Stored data
>>>>>

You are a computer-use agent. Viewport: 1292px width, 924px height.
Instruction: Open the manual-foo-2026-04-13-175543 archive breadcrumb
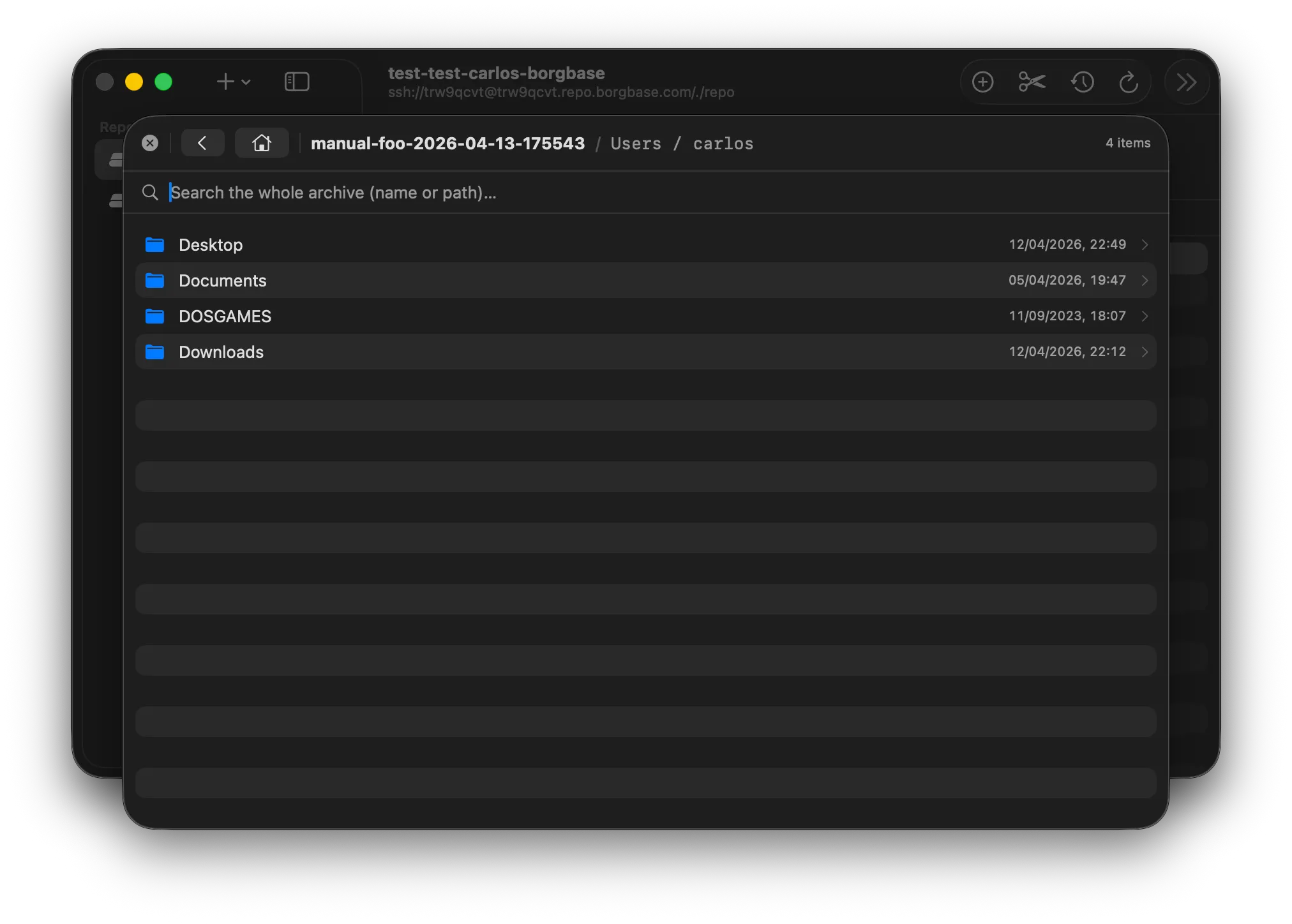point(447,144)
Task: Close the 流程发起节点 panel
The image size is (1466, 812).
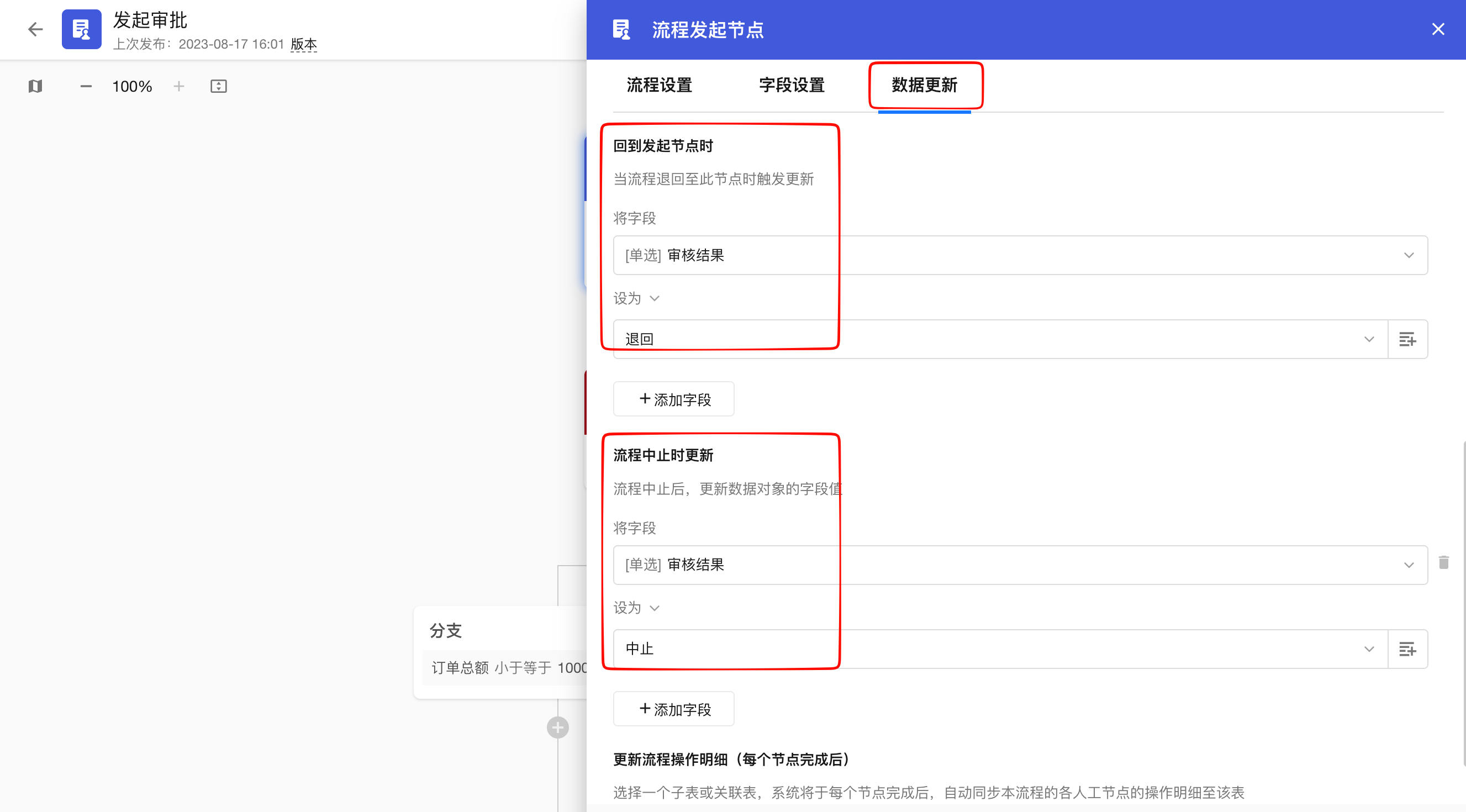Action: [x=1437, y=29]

<<<<<

# [Your objective]
Reproduce every record word for word. The copy must contain no pictures.

# [Problem solution]
You are a computer-use agent. Viewport: 1292px width, 924px height.
Instruction: Open the manual-foo-2026-04-13-175543 archive breadcrumb
point(447,144)
Task: Close the 流程发起节点 panel
The image size is (1466, 812).
Action: [x=1437, y=29]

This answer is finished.